A fix is mentioned in this issue: https://github.com/huggingface/transformers/issues/4406
to add .contiguous()
before view, or else replace view with .reshape
I’ve tried both (.view is used in the loss calculation of AlbertForMaskedLM
and also in AlbertAttention
), but I’m still getting the error
It doesn’t occur immediately, but a little into the warmup phase (356 batches in, batch size = 8)
Any help would be really appreciated, not sure what else I can do, maybe there is another .view hiding somewhere…
Using:
- pytorch 1.6
- transformers 3.1, version on master
full trace:
---------------------------------------------------------------------------
RuntimeError Traceback (most recent call last)
<ipython-input-36-3435b262f1ae> in <module>
----> 1 trainer.train()
~/ml/projects/consulting/pretrain_bert/transformers/src/transformers/trainer.py in train(self, model_path, trial)
741 continue
742
--> 743 tr_loss += self.training_step(model, inputs)
744 self.total_flos += self.floating_point_ops(inputs)
745
~/ml/projects/consulting/pretrain_bert/transformers/src/transformers/trainer.py in training_step(self, model, inputs)
1058
1059 if self.args.fp16 and _use_native_amp:
-> 1060 self.scaler.scale(loss).backward()
1061 elif self.args.fp16 and _use_apex:
1062 with amp.scale_loss(loss, self.optimizer) as scaled_loss:
~/anaconda3/envs/fastai2_me/lib/python3.7/site-packages/torch/tensor.py in backward(self, gradient, retain_graph, create_graph)
183 products. Defaults to ``False``.
184 """
--> 185 torch.autograd.backward(self, gradient, retain_graph, create_graph)
186
187 def register_hook(self, hook):
~/anaconda3/envs/fastai2_me/lib/python3.7/site-packages/torch/autograd/__init__.py in backward(tensors, grad_tensors, retain_graph, create_graph, grad_variables)
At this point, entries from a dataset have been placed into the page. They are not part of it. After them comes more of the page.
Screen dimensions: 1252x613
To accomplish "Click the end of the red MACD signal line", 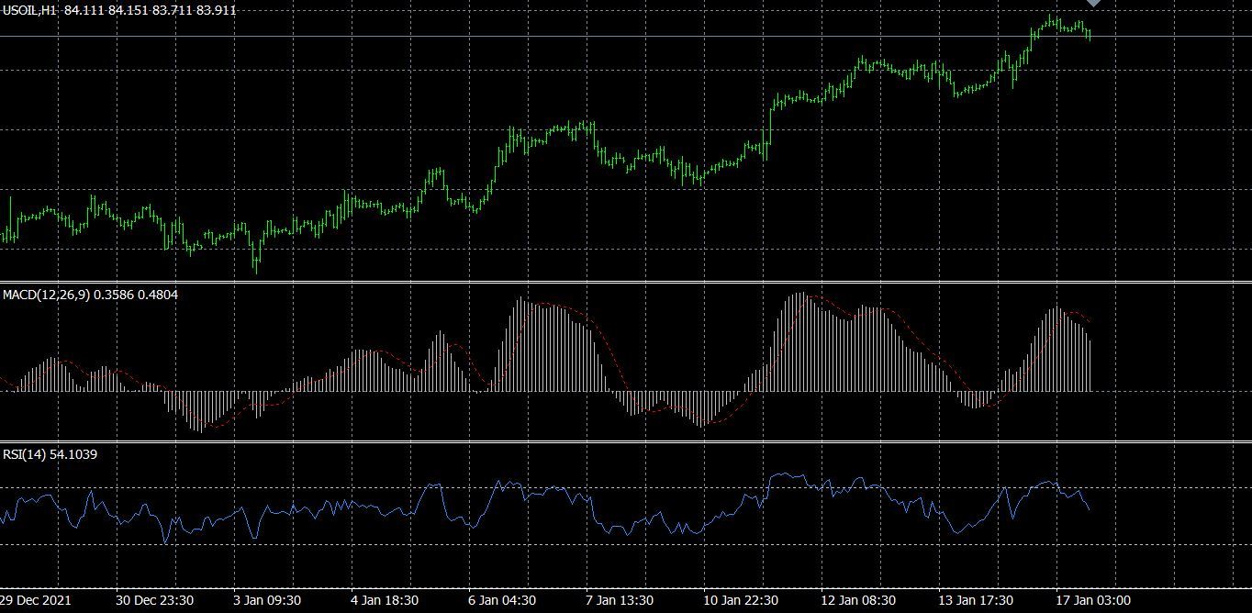I will pyautogui.click(x=1090, y=321).
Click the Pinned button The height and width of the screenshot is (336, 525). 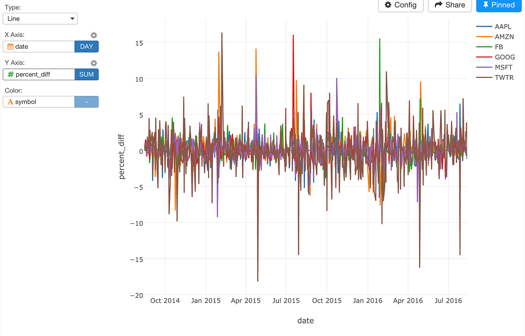[498, 5]
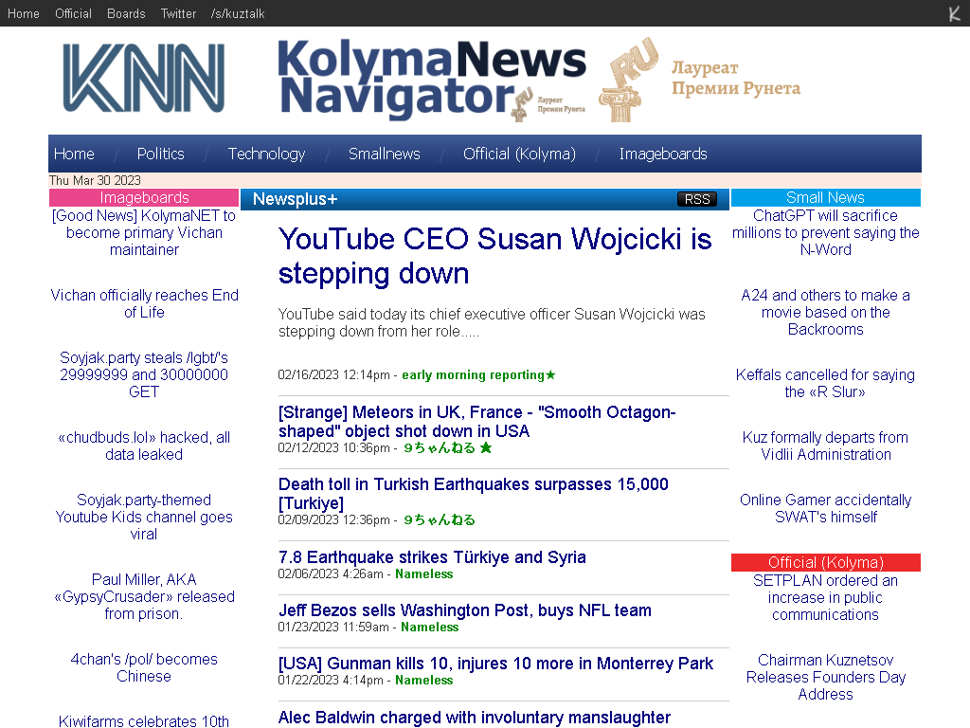Viewport: 970px width, 728px height.
Task: Click the Kolyma News Navigator banner
Action: [x=431, y=80]
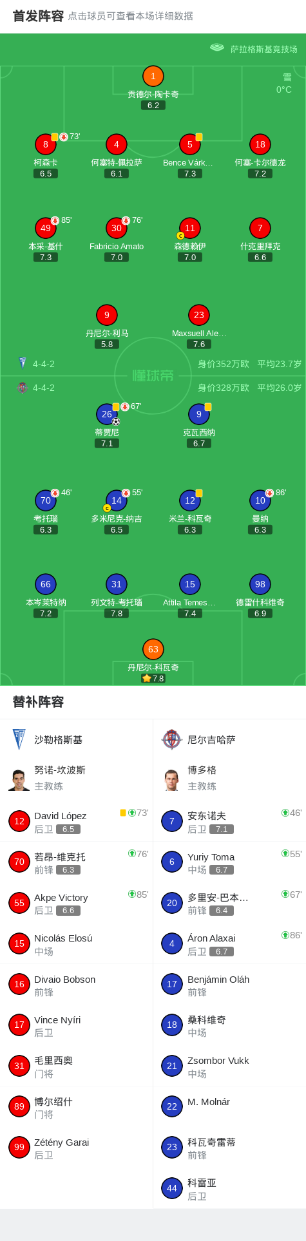Click the 沙勒格斯基 team crest
This screenshot has height=1241, width=306.
[19, 739]
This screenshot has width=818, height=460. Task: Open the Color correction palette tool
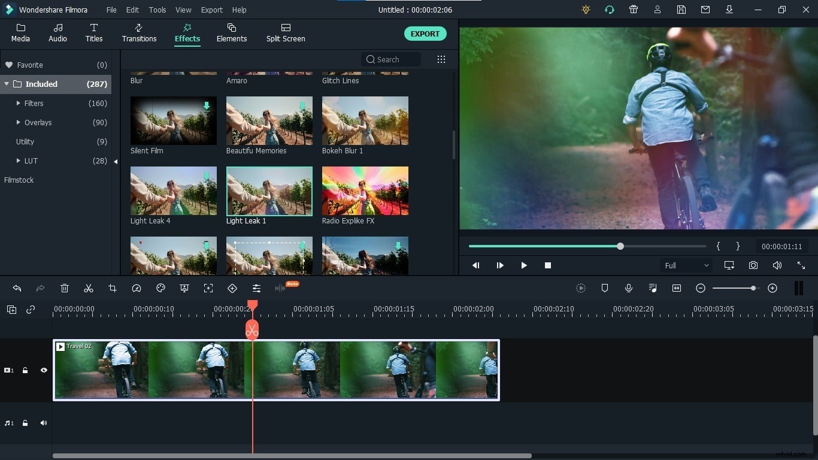pos(160,288)
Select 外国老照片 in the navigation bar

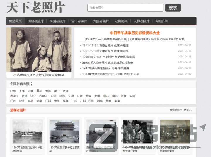(101, 21)
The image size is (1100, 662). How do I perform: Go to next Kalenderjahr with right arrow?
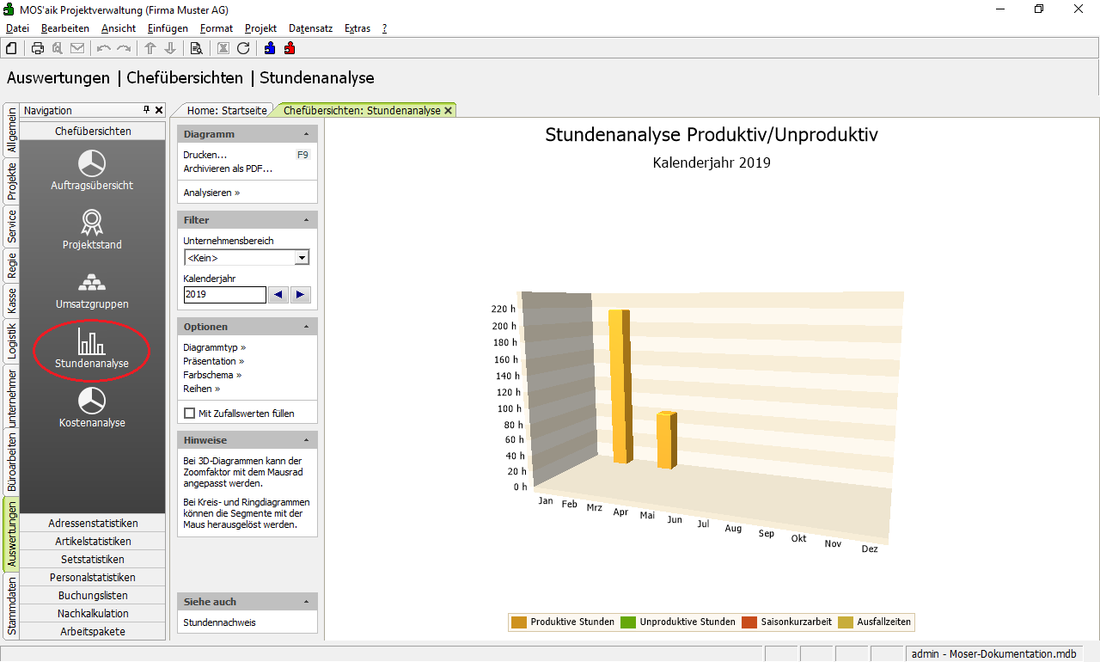300,295
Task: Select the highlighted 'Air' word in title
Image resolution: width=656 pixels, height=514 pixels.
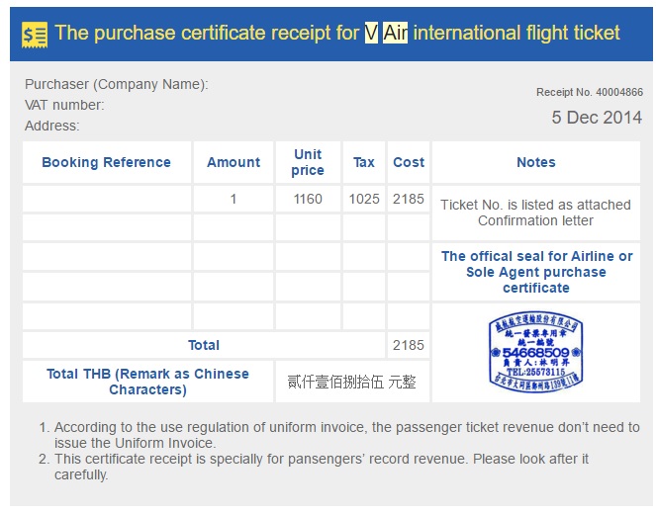Action: [x=395, y=33]
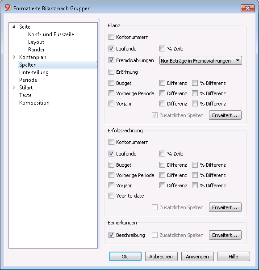Click Erweitert button in the Bilanz group

click(x=225, y=115)
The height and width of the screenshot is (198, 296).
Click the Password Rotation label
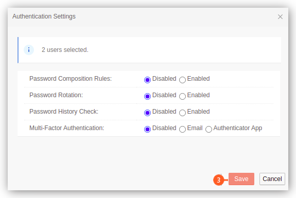pyautogui.click(x=56, y=95)
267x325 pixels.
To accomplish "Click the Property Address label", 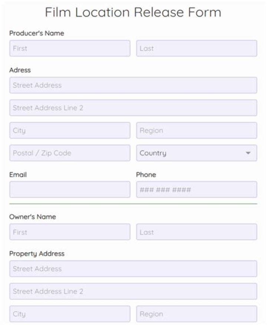I will 37,254.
125 Variable._execution_engine.run_backward(
126 tensors, grad_tensors, retain_graph, create_graph,
--> 127 allow_unreachable=True) # allow_unreachable flag
128
129
RuntimeError: view size is not compatible with input tensor's size and stride (at least one dimension spans across two contiguous subspaces). Use .reshape(...) instead.